┌─ Document section

The principle approach taken in this research is to utilize QTM as a hierarchical coordinate system for vector-encoded spatial data, and to explore how this can facilitate its generalization when display scale is reduced. Consequently, methods for line simplification based on vertex elimination are the main focus of the work reported here. In addition, however, QTM may be used as a way to assess the positional accuracy and intrinsic detail of vector map data, and based on such analyses to process the data in order to meet such specifications, whether derived or pre-defined. This notion was introduced in section 3.3, and is discussed further below. Lastly, the partitions of geographic space that QTM defines can be used to help identify congested or overlapping map features, by indexing their components by location. Doing this can reduce the amount of effort needed to detect crowding and assist generalization operators that perform aggregation, collapse and displacement to rectify such conditions. The section concludes with a discussion of computational strategies for handling such analyses.

└─
┌─ Extracted material

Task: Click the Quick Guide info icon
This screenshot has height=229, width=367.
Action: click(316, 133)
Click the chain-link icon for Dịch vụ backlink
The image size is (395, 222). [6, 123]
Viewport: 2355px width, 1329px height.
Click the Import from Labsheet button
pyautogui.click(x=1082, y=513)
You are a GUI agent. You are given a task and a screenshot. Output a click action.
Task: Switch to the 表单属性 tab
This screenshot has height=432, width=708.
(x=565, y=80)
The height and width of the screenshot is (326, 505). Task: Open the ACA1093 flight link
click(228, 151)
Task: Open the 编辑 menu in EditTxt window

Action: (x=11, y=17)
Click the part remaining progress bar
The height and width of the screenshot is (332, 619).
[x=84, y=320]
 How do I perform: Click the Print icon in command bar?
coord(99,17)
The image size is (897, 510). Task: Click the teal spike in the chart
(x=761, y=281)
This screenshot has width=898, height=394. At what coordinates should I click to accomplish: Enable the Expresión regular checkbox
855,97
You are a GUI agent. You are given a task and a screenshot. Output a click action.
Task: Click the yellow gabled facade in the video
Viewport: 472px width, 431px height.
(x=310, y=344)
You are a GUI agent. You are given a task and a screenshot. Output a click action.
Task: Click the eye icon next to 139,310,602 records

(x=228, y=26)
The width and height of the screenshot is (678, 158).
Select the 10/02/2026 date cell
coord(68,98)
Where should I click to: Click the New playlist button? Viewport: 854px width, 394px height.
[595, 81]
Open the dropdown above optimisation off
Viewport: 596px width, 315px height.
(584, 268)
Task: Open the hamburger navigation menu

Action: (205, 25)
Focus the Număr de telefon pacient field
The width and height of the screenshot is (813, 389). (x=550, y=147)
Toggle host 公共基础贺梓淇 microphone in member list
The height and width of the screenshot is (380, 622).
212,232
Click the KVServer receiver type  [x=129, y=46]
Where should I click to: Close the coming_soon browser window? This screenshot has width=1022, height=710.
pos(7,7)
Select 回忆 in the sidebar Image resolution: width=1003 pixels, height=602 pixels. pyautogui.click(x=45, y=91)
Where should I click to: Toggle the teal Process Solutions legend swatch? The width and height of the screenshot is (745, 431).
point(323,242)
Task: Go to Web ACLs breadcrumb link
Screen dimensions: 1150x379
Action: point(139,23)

└─

**Written task 1:**
Translate this sentence from the QTM passage into Spanish: "Consequently, methods for line simplification based on vertex elimination are the main focus of the work reported here."
**Written task 2:**
According to the QTM passage, why would one index the components of map features by location using QTM partitions?
**Written task 3:**
Carry on with the QTM passage after its last sentence, in the same technical style.
The items play no role here.

**Output 1:**
En consecuencia, los métodos de simplificación de líneas basados en la eliminación de vértices son el foco principal del trabajo que aquí se presenta.

**Output 2:**
Indexing feature components by location helps identify congested or overlapping map features. It reduces the effort needed to detect crowding. It also assists generalization operators that perform aggregation, collapse and displacement to correct such conditions.

**Output 3:**
4.2.1 Evaluating and Conditioning Locational Data
In the absence of positional metadata — or even when they are available — encoding map feature coordinates as QTM identifiers can help to identify their intrinsic resolution, hence the map scales at which they can be appropriately displayed. This capability has been described and demonstrated in section 3.3, where it was shown that the Swiss canton boundary dataset used for testing seems to have on the order of 100 m resolution, such that points within it can be described with 16 or 17 quaternary digits. Given the 0.4 mm symbol separability assumption used throughout this study, this implies that this particular dataset should be displayed at scales no larger than 1:150,000. Naturally, the type of map display and its purpose and intended audience can influence this limit; the effectiveness of many base maps used in thematic cartography may not be greatly compromised simply because boundaries appear coarsely-drawn. But as a general rule, and particularly when map data from several sources must be integrated, it is quite helpful to know the range of scales over which display and analysis can usefully be conducted.
In the analyses presented in chapter 5, U.S. nautical chart data purported to be digitized at scales ranging from 1:20,000 to 1:80,000 were similarly analyzed, and found to have an intrinsic resolution exceeding 50 m, implying that it is reasonable to display them at 1:80,000 (QTM level 18) or less. The way in which this was determined is as follows:
1. Coordinates of coastlines were QTM-encoded to 20 levels of detail (ca. 10 m resolution).
2. Starting at level 20 and going down to level 10, the QTM IDs of adjacent vertices were compared, and duplicates eliminated until all contiguous vertices had unique IDs.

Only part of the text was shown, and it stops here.